# Baseline Char RNN
***

## 1. Import Text Data

In [1]:
total = ""
data = ""

In [2]:
import os
directory = "texts/individual/"
files = []
for filename in os.listdir(directory):
    if filename.endswith(".txt"):
        with open (directory+filename, "r") as myfile:
            data = myfile.read().replace('\n', ' ')
        files.append(filename)
    total = total + data

In [3]:
# Replace commas
total = total.replace("\xe2\x80\x99", "\'")
# Replace ...
total = total.replace("\xe2\x80\xa6", "...")
# Replace backslashes
total = total.replace("\\", "")
# Convert to lowercase
total = total.lower()

In [4]:
files

['oh-the-places-youll-go.txt',
 'wocket-in-my-pocket.txt',
 'hop-on-pop.txt',
 'cat-in-a-hat.txt',
 'how-the-grinch-stole-christmas.txt',
 'one-fish-two-fish-red-fish-blue-fish.txt',
 'fox-in-socks.txt',
 'green-eggs-and-ham.txt']

In [5]:
total

'congratulations! today is your day. you\'re off to great places! you\'re off and away!  you have brains in your head. you have feet in your shoes. you can steer yourself  any direction you choose. you\'re on your own. and you know what you know. and you are the guy who\'ll decide where to go.  you\'ll look up and down streets. look \'em over with care. about some you will say, "i don\'t choose to go there." with your head full of brains and your shoes full of feet,  you\'re too smart to go down any not-so-good street.  and you may not find any you\'ll want to go down. in that case, of course, you\'ll head straight out of town.  it\'s opener there in the wide open air.  out there things can happen and frequently do to people as brainy and footsy as you.  and then things start to happen, don\'t worry. don\'t stew. just go right along. you\'ll start happening too.  oh! the places you\'ll go!  you\'ll be on y our way up! you\'ll be seeing great sights! you\'ll join the high fliers who soa

## 2. Create Char Dictionary

In [6]:
def create_dict(texts):
    wl = {}
    for char in texts:
        if char not in wl:
            wl[char] = 1
        else:
            wl[char] += 1
    return wl

In [7]:
import operator
d = create_dict(total)
sorted_d = sorted(d.items(), key=lambda x: x[1], reverse=True)

In [8]:
print('Dictionary Size: %d' % len(sorted_d))

Dictionary Size: 46


In [9]:
print('Dictionary:\n %s' % sorted_d)

Dictionary:
 [(' ', 7706), ('e', 2920), ('t', 2509), ('o', 2487), ('a', 2039), ('h', 1949), ('i', 1825), ('n', 1737), ('s', 1608), ('l', 1304), ('r', 1105), ('d', 1089), ('w', 898), ('u', 877), ('.', 822), ('m', 694), ('y', 644), ('c', 585), ('g', 532), ('k', 523), ('b', 447), (',', 429), ('p', 415), ('f', 414), ('!', 328), ('"', 184), ("'", 173), ('v', 126), ('x', 90), ('?', 84), ('-', 61), ('z', 35), ('j', 30), ('q', 21), (':', 2), ('\xef', 1), (')', 1), ('(', 1), ('/', 1), ('3', 1), ('4', 1), ('9', 1), ('8', 1), (';', 1), ('\xbf', 1), ('\xbd', 1)]

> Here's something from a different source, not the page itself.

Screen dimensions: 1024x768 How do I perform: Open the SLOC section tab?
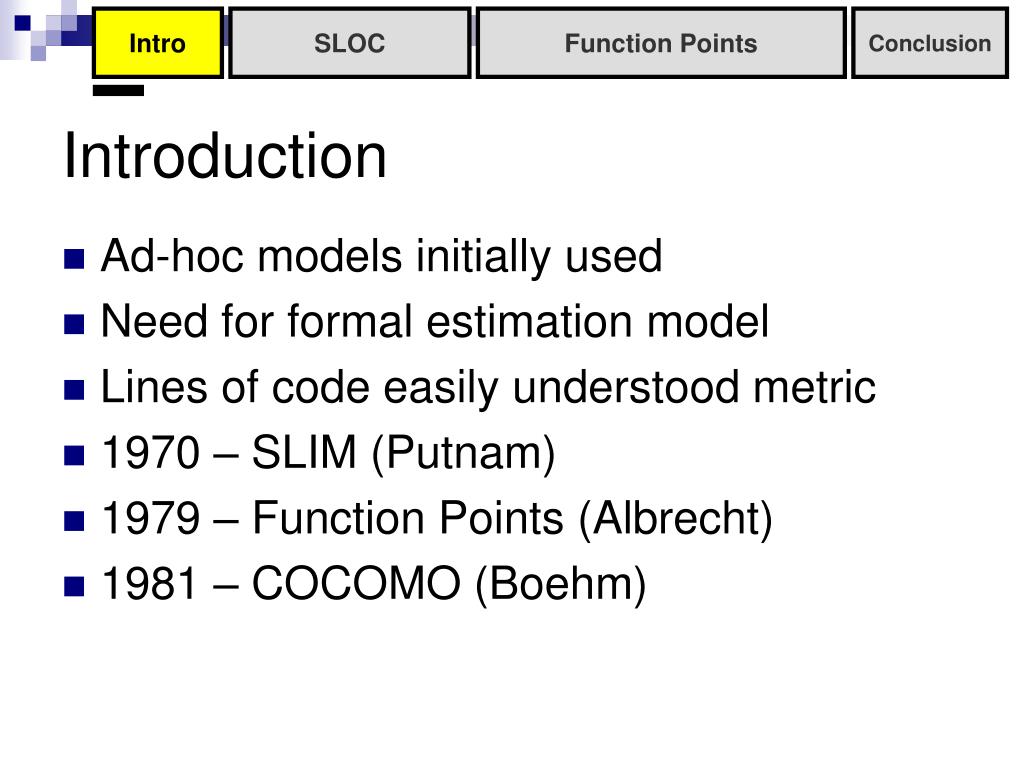(x=350, y=43)
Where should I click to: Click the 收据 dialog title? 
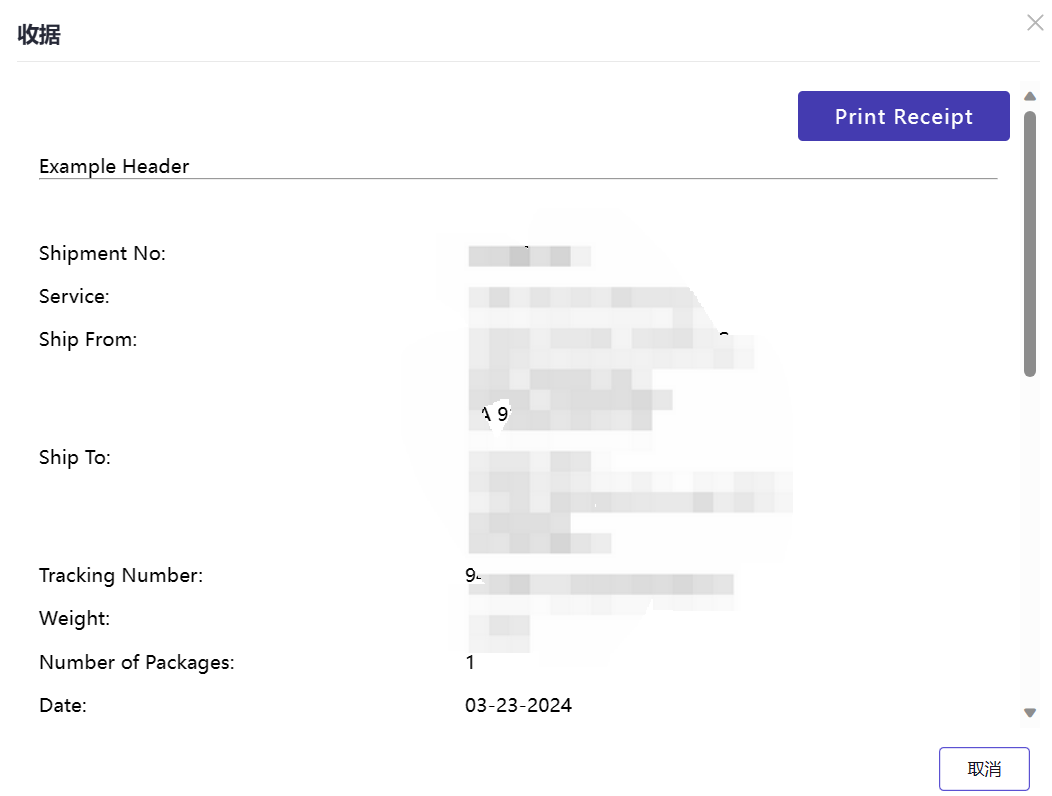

## 3. Vectorize on Char Dict

In [10]:
SEQ_LENGTH = 100

In [11]:
characters = []
for pair in sorted_d:
    characters.append(pair[0])

In [12]:
n_to_char = {n:char for n, char in enumerate(characters)}
char_to_n = {char:n for n, char in enumerate(characters)}

In [13]:
import numpy as np
from keras.utils import np_utils
X = []
Y = []
length = len(total)
for i in range(0, length - SEQ_LENGTH, 1):
    sequence = total[i:i + SEQ_LENGTH]
    label = total[i + SEQ_LENGTH]
    X.append([char_to_n[char] for char in sequence])
    Y.append(char_to_n[label])

Using TensorFlow backend.


In [14]:
X_mod = np.reshape(X, (len(X), SEQ_LENGTH, 1))
X_mod = X_mod / float(len(characters))
Y_mod = np_utils.to_categorical(Y)

In [15]:
X_mod.shape

(36603, 100, 1)

## 4. LSTM Model

In [16]:
from keras.models import Sequential
from keras.layers import Dense
from keras.layers import Dropout
from keras.layers import LSTM
from keras.utils import np_utils

In [17]:
model = Sequential()
model.add(LSTM(400, input_shape=(X_mod.shape[1], X_mod.shape[2]), return_sequences=True))
model.add(Dropout(0.2))
model.add(LSTM(400))
model.add(Dropout(0.2))
model.add(Dense(Y_mod.shape[1], activation = 'softmax'))
model.compile(loss='categorical_crossentropy', optimizer='adam')

2 LSTM layers, 400 hidden layers, dropout ratio 0.2

In [18]:
#model.fit(X_mod, Y_mod, epochs=1, batch_size=100)
#model.save_weights('models/dr-seuss-baseline-400-0.2-400-0.2.h5')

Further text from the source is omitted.